** start of Text section **

# Purpose


2022-06-29:
Use updated pandas function to get embeddings on VM machine with a ton of RAM.

Because we embedded post & text as a single embedding and we didn't use MLflow to create those embeddings, it's easier to just run the embeddings in the notebook than to re-use or re-write the old `AggregateEmbeddings` class.

Provenance:
* `v0.4.1 / djb_03.01-2021-12-aggregate_v041_posts_and_comments_pandas.ipynb`

# Notebook setup

In [1]:
%load_ext autoreload
%autoreload 2

In [2]:
from collections import defaultdict
from datetime import datetime, timedelta
import gc
import os
import logging
from logging import info
from pathlib import Path
from pprint import pprint

import numpy as np
import pandas as pd
import plotly
import plotly.express as px
import seaborn as sns

import dask
from dask import dataframe as dd
from tqdm.auto import tqdm

import mlflow
import hydra

import subclu
from subclu.models.aggregate_embeddings import (
    AggregateEmbeddings, AggregateEmbeddingsConfig,
    load_config_agg_jupyter, get_dask_df_shape,
)
from subclu.models import aggregate_embeddings_pd

from subclu.utils import set_working_directory, get_project_subfolder
from subclu.utils.eda import (
    setup_logging, counts_describe, value_counts_and_pcts,
    notebook_display_config, print_lib_versions,
    style_df_numeric,
    elapsed_time,
)
from subclu.utils.mlflow_logger import MlflowLogger, save_pd_df_to_parquet_in_chunks
from subclu.eda.aggregates import (
    compare_raw_v_weighted_language
)
from subclu.utils.data_irl_style import (
    get_colormap, theme_dirl
)

from subclu.i18n_topic_model_batch.subclu2.utils.data_loaders_gcs import LoadSubredditsGCS


print_lib_versions([dask, hydra, mlflow, np, pd, plotly, sns, subclu])

python		v 3.7.10
===
dask		v: 2021.06.0
hydra		v: 1.1.0
mlflow		v: 1.16.0
numpy		v: 1.19.5
pandas		v: 1.2.4
plotly		v: 4.14.3
seaborn		v: 0.11.1
subclu		v: 0.5.0


In [3]:
# plotting
import matplotlib.pyplot as plt
import matplotlib.ticker as mtick
import matplotlib.dates as mdates
plt.style.use('default')

** end of Text section **
** start of Extracted records **

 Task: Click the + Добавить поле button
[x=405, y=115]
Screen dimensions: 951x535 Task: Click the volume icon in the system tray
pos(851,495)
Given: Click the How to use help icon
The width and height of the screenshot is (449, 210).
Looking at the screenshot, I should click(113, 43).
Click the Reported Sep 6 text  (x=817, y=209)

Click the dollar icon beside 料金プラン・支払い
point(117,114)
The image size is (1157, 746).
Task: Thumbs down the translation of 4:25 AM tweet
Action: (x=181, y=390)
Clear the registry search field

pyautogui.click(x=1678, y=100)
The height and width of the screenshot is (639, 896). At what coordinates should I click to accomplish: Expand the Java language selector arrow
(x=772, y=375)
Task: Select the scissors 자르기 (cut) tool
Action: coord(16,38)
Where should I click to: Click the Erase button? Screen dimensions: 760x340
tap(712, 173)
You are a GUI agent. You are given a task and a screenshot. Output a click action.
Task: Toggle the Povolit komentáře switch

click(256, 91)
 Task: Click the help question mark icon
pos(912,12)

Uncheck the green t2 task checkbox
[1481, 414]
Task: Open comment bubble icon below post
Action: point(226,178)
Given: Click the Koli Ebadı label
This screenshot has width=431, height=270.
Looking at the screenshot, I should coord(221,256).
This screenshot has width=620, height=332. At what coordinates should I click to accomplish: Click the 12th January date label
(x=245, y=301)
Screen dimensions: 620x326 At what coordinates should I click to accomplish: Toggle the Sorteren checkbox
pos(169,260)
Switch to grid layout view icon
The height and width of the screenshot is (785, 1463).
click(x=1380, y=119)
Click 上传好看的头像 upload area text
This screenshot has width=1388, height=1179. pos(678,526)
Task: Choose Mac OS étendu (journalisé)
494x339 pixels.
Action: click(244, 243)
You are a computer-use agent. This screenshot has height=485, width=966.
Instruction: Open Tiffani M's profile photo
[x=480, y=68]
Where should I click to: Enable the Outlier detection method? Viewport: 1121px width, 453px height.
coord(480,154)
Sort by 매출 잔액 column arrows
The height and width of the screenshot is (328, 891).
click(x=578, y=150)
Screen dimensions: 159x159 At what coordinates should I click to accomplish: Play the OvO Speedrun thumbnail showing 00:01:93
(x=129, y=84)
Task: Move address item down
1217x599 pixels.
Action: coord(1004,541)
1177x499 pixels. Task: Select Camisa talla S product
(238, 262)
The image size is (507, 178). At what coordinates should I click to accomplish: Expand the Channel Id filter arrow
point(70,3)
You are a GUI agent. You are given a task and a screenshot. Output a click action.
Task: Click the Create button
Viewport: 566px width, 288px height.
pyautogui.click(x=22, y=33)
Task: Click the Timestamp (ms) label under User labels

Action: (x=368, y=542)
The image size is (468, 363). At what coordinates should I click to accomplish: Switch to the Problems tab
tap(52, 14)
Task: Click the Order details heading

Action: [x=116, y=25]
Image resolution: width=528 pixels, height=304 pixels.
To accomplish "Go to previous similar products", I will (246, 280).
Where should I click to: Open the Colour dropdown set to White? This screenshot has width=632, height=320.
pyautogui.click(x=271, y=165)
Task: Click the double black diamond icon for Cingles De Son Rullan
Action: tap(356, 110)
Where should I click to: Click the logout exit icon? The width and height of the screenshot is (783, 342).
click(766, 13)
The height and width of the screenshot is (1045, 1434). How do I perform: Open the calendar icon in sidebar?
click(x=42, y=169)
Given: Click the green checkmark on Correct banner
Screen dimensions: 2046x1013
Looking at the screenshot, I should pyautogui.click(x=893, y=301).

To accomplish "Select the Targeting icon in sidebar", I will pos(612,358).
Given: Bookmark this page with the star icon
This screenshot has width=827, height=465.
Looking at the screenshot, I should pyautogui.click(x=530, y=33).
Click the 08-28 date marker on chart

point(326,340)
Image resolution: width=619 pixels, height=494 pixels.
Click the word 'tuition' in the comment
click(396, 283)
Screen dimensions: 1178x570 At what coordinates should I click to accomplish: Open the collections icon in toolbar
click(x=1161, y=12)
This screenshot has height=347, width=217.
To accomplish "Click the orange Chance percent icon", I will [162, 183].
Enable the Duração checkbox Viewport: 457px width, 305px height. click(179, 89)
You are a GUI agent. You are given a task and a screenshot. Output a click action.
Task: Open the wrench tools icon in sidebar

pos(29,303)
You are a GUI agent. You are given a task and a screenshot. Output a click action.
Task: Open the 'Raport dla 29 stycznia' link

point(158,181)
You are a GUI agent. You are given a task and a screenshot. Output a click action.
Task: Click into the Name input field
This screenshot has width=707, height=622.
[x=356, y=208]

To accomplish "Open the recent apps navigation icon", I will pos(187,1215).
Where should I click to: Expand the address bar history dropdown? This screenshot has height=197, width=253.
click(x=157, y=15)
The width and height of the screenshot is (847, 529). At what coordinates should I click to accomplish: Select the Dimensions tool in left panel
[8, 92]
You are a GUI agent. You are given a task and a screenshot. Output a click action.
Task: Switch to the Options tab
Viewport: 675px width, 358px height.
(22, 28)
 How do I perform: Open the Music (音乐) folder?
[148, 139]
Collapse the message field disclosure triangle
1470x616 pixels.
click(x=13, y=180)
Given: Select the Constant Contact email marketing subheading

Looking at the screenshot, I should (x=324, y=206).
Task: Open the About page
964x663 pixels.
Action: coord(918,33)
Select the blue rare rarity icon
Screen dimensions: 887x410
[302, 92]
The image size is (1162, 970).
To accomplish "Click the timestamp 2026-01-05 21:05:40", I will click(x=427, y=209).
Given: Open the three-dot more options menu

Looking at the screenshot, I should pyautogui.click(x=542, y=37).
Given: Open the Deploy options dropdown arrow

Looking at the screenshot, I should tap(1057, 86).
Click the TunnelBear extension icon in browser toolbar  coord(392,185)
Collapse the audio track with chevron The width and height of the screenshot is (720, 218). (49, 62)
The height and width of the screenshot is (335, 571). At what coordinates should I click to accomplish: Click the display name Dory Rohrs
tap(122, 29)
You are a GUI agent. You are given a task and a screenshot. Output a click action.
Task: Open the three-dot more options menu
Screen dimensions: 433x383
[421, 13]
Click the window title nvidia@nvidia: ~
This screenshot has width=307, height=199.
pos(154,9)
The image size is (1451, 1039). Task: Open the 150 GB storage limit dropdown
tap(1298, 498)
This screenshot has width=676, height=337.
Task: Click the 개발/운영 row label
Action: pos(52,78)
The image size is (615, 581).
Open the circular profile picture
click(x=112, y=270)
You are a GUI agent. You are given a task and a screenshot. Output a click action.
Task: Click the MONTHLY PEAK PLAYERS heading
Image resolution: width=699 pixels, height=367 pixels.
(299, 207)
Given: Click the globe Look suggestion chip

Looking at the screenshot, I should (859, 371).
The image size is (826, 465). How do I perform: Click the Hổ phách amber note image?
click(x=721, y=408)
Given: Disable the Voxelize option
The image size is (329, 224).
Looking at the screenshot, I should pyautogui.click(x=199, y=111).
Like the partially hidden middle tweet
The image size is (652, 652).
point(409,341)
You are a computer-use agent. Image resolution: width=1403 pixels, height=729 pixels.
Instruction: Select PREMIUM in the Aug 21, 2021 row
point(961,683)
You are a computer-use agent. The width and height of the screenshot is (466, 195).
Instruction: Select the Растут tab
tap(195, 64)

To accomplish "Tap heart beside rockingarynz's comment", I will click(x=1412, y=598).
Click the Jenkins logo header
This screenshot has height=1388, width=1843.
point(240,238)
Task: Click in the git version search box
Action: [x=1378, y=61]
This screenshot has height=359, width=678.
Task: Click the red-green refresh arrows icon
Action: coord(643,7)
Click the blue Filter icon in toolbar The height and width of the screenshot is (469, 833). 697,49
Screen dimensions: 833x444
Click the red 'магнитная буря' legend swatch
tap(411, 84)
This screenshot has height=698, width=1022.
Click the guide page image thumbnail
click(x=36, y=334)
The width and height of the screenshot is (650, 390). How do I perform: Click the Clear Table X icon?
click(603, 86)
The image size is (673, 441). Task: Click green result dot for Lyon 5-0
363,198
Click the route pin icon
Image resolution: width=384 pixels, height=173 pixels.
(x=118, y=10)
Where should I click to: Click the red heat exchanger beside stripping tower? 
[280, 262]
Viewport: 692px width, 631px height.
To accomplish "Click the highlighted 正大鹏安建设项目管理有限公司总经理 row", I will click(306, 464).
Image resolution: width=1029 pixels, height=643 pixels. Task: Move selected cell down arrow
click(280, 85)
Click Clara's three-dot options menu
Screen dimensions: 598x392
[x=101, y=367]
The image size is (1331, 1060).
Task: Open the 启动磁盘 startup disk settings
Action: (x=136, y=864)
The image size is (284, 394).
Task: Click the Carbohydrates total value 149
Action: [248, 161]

** end of Extracted records **

## Task set
• 1. Decide whether each statement agrees with the embeddings notebook, answering yes or no and quoting the deciding words: (a) MLflow was used to create the post and text embeddings. (b) The embeddings are computed on a VM machine with a lot of RAM. (c) The matplotlib style is set to 'default'.
• 2. Echo everything in the embeddings notebook from "from subclu.utils.mlflow_logger import" down to "plotly, sns, subclu])".
The listing has no connection to the embeddings notebook.

## Task-by-task outputs
• 1.
(a) No: "we didn't use MLflow to create those embeddings"
(b) Yes: "Use updated pandas function to get embeddings on VM machine with a ton of RAM."
(c) Yes: "plt.style.use('default')"

• 2.
from subclu.utils.mlflow_logger import MlflowLogger, save_pd_df_to_parquet_in_chunks
from subclu.eda.aggregates import (
    compare_raw_v_weighted_language
)
from subclu.utils.data_irl_style import (
    get_colormap, theme_dirl
)

from subclu.i18n_topic_model_batch.subclu2.utils.data_loaders_gcs import LoadSubredditsGCS


print_lib_versions([dask, hydra, mlflow, np, pd, plotly, sns, subclu])